Démolition des bâtiments le long de l’avenue Mobutu à Masina Petro Congo et sans fil : Un spectacle désolant et révoltant

0
IMG_202508228_125807485

Le quartier sans fil, une concession qui appartenait à l’OCPT et la RTNC dans la commune de Masina, district de la Tshangu, avait été loti pendant la deuxième République, entre 1981 et 1985. L’avenue Mobutu qui va du boulevard Lumumba vers la base Sep Congo située à 1 km n’était pas encore asphaltée.

Cette société des services pétroliers a enterré le long de l’avenue Mobutu, un pipeline qui vient de Ango Ango dans le Kongo Central. Et même la Regideso a enterré sa tuyauterie pour la desserte en eau potable le long de ladite avenue. Il y a plus de 40 ans que cette route est devenue un véritable centre des affaires pour les habitants de Petro Congo et de sans fil.

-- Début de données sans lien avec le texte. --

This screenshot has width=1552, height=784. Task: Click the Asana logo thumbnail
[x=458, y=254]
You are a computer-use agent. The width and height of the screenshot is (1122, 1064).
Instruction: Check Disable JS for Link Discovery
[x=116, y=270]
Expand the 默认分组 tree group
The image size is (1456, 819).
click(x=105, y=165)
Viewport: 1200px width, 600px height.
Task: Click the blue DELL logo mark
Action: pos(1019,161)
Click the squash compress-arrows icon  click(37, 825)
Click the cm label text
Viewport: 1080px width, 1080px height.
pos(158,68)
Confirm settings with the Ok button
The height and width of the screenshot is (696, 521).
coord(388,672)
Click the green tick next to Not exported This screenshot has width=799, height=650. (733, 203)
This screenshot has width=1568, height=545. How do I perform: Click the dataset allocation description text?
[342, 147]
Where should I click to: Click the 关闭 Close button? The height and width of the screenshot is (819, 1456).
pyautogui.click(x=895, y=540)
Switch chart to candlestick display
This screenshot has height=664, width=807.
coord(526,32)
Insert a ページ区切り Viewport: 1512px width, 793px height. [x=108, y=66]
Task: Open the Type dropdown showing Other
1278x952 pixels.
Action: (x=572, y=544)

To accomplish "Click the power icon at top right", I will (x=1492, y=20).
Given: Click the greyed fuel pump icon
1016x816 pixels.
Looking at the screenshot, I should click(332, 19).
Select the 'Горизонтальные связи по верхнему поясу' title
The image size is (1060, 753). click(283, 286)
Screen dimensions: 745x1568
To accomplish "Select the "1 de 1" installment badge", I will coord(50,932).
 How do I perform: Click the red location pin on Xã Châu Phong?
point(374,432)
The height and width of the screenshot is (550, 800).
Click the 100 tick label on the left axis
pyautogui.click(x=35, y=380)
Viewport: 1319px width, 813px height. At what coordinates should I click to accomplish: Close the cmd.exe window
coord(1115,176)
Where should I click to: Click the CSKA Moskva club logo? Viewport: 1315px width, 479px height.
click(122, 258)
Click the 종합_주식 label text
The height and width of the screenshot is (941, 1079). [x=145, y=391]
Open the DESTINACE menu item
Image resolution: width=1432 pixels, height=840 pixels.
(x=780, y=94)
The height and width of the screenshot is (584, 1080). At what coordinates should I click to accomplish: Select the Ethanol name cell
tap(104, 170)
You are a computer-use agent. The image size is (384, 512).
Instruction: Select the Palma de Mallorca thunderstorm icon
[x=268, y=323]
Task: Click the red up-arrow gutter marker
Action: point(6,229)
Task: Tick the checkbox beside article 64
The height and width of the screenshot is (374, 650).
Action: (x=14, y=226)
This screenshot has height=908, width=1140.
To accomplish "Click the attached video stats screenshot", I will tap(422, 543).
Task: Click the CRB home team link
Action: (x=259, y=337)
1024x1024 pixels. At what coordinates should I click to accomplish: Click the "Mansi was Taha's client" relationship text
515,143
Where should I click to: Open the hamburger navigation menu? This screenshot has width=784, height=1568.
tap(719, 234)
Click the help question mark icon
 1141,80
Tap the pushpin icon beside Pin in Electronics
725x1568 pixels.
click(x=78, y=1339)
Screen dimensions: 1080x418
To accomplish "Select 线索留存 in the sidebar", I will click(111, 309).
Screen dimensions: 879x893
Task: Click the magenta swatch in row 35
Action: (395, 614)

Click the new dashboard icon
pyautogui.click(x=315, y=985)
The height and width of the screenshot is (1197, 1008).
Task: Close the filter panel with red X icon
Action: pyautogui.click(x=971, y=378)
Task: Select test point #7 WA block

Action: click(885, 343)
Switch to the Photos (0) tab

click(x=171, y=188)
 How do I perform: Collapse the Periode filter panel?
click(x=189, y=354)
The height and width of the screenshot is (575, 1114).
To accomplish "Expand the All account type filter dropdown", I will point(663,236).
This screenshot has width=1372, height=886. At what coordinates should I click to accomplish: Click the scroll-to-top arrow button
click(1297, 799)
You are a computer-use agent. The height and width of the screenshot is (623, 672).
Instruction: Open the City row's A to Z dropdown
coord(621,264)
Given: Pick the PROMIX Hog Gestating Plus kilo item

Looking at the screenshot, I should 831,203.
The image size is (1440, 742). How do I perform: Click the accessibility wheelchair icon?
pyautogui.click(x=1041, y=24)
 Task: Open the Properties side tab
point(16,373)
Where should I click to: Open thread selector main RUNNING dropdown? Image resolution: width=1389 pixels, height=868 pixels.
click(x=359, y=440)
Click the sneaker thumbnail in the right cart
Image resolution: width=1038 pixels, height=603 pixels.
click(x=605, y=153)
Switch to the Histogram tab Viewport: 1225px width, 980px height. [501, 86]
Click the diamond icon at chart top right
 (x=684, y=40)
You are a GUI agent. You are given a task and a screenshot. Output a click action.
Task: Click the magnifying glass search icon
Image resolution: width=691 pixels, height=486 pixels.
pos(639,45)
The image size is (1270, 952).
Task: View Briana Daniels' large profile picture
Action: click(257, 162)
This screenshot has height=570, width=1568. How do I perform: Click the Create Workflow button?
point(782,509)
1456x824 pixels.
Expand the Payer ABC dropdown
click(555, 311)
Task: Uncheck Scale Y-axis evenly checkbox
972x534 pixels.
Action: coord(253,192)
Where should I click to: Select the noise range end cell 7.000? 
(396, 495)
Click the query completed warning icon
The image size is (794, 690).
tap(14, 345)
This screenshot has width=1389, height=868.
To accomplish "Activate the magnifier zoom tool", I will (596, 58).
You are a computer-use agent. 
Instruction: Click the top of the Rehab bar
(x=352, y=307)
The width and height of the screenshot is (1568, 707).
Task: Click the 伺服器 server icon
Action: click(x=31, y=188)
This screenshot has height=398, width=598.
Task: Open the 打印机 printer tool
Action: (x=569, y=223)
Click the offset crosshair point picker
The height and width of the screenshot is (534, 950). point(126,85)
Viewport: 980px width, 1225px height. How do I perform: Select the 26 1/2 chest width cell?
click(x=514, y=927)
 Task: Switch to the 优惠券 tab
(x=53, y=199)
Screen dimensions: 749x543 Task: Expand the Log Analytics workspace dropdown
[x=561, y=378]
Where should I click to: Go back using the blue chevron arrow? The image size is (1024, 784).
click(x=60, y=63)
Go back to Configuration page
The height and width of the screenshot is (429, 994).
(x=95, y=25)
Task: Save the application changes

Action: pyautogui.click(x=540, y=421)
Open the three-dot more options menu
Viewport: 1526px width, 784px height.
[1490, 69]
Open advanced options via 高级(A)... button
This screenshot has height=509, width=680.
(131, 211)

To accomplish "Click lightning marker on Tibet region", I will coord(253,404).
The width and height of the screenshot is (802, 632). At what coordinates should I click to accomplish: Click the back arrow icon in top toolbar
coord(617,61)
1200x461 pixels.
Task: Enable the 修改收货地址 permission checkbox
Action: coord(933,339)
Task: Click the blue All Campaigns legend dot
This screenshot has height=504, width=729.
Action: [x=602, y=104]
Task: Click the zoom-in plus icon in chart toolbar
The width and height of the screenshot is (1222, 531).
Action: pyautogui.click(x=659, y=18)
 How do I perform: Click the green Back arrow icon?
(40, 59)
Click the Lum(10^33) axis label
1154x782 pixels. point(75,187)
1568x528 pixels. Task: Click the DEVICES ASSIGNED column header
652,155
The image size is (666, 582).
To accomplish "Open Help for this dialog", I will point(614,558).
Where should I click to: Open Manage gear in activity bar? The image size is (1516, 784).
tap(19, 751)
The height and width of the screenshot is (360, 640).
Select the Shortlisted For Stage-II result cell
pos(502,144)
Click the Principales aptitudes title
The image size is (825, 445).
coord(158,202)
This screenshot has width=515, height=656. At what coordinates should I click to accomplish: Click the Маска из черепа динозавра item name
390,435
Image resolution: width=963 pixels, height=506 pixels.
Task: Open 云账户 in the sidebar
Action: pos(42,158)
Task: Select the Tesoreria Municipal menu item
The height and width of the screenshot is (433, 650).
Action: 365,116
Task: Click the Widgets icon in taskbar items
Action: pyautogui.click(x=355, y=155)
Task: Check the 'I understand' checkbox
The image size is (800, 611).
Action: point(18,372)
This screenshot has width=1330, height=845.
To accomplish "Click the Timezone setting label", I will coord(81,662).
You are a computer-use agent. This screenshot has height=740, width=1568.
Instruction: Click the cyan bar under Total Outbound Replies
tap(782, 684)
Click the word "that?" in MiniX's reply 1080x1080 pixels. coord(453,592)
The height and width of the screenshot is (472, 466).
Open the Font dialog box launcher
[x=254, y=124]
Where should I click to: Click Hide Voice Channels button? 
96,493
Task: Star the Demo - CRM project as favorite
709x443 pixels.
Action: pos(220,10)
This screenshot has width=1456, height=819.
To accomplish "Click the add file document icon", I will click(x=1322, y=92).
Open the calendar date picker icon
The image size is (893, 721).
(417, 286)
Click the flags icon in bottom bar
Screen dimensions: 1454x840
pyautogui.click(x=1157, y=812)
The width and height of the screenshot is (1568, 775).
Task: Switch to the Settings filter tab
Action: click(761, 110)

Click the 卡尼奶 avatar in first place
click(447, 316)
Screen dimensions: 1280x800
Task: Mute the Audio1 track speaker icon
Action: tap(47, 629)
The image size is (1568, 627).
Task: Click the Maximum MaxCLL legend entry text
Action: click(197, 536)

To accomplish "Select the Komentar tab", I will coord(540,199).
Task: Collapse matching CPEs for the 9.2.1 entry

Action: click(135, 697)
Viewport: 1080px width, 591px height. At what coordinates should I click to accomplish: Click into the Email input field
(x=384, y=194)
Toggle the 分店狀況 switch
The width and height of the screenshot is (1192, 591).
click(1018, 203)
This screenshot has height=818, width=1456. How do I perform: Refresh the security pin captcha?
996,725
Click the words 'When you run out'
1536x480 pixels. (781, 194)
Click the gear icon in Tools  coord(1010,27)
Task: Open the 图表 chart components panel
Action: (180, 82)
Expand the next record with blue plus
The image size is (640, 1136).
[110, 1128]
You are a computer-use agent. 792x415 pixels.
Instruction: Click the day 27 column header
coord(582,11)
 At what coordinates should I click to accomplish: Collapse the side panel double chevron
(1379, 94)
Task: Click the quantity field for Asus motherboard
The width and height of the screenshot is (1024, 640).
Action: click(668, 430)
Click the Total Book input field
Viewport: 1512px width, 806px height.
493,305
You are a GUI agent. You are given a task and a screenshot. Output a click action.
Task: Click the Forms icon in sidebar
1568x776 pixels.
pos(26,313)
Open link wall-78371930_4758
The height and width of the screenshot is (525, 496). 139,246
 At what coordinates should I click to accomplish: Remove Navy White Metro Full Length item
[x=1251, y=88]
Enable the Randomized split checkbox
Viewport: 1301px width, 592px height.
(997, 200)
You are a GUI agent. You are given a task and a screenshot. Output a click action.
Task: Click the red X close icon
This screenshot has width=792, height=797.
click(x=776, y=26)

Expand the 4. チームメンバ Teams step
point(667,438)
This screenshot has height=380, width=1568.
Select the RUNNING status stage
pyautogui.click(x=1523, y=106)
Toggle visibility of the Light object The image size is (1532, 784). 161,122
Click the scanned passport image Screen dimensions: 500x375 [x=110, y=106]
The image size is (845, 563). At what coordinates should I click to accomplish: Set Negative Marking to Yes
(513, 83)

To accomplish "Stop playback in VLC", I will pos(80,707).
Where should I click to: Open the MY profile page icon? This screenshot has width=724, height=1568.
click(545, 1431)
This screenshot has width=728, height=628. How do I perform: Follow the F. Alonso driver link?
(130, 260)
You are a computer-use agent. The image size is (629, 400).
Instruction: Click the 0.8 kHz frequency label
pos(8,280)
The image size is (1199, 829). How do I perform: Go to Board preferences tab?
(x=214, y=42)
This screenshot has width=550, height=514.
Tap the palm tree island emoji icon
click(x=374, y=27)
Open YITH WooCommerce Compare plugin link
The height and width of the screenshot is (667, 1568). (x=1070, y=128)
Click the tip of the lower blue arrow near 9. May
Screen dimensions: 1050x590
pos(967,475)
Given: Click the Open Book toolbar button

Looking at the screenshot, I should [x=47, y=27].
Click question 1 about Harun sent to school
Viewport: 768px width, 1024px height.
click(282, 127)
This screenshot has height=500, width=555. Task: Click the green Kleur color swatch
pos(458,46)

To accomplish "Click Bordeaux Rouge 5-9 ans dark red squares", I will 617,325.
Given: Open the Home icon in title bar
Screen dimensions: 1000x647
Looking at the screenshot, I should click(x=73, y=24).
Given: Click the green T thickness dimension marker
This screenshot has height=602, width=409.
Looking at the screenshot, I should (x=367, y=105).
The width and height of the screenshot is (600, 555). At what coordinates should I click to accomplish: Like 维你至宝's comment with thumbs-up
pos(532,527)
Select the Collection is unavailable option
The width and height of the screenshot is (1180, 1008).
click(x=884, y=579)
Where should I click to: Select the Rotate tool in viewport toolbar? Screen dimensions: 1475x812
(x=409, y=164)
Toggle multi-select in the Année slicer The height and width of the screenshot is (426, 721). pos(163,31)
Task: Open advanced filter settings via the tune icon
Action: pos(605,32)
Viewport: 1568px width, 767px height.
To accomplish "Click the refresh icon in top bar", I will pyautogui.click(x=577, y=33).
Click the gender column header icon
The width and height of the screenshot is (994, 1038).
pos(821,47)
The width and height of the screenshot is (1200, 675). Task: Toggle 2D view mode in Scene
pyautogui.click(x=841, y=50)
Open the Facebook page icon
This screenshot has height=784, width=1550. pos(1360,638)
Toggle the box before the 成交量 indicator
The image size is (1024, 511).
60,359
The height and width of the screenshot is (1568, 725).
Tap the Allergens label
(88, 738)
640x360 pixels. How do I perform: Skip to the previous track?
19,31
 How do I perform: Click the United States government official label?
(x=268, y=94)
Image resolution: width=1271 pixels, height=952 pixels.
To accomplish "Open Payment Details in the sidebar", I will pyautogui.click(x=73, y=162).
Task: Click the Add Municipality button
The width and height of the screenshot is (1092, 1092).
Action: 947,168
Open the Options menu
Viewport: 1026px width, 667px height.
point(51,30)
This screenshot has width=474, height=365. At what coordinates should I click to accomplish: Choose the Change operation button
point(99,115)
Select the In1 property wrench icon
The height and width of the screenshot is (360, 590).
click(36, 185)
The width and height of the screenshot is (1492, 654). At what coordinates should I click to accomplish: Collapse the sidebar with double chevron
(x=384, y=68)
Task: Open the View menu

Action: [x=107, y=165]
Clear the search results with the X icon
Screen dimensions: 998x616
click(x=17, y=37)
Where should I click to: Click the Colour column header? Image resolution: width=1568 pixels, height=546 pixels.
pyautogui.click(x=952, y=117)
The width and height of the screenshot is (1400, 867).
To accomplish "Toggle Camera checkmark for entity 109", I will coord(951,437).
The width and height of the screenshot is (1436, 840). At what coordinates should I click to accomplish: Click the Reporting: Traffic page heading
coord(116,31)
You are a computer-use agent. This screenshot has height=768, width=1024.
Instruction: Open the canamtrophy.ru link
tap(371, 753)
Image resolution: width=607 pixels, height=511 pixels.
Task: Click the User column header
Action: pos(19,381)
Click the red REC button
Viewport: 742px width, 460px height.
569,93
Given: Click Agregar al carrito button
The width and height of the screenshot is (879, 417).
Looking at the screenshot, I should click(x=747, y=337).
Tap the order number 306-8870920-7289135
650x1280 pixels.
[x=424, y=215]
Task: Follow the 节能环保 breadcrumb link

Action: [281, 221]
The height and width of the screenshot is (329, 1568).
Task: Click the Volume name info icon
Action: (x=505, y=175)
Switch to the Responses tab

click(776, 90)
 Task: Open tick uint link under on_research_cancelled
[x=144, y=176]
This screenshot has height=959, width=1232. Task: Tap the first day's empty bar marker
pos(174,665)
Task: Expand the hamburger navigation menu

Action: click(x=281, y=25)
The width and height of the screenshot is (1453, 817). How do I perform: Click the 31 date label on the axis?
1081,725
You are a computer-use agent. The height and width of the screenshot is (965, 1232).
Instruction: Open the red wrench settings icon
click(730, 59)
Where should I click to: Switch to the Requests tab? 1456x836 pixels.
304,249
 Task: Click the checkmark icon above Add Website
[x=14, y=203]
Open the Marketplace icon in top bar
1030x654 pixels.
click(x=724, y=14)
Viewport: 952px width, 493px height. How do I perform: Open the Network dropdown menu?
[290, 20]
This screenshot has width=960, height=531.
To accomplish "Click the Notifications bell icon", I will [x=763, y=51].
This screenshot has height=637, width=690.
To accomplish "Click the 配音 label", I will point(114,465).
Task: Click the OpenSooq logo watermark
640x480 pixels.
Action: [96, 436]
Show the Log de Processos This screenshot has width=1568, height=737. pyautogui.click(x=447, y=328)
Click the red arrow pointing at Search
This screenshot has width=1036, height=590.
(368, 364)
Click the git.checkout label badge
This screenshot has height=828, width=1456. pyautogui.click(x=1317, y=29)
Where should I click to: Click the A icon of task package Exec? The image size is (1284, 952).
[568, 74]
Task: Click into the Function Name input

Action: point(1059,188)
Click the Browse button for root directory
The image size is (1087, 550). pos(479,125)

Des bâtiments modernes et des immeubles à usage résidentiel et commercial abritent des boutiques bien achalandées, des alimentations, il y a des écoles, des centres médicaux, des flats hôtels, des terrasses….une grande ambiance festive règne jour et nuit le long de cette avenue très fréquentée par les véhicules et les motos, surtout qu’elle est déjà asphaltée sur une distance de un kilomètre.

Tous les propriétaires des maisons et immeubles situés le long de cette avenue détiennent des titres de propriété devenus inattaquables depuis plusieurs années.

Au début du mois de juin2025, un groupe de dirigeants politiques ville de Kinshasa, comprenant entre autres le ministre provincial de l’Environnement, celui de l’Urbanisme et habitat, le ministre provincial des Affaires foncières, le bourgmestre de la commune de Masina, accompagnés des policiers, avaient sillonné sur cette avenue pour faire des signes de démolition sur les parcelles qui auraient empiété sur l’espace public de l’État et qui n’ont pas respecté un écartement de dix mètres de part et d’autre de l’avenue Mobutu.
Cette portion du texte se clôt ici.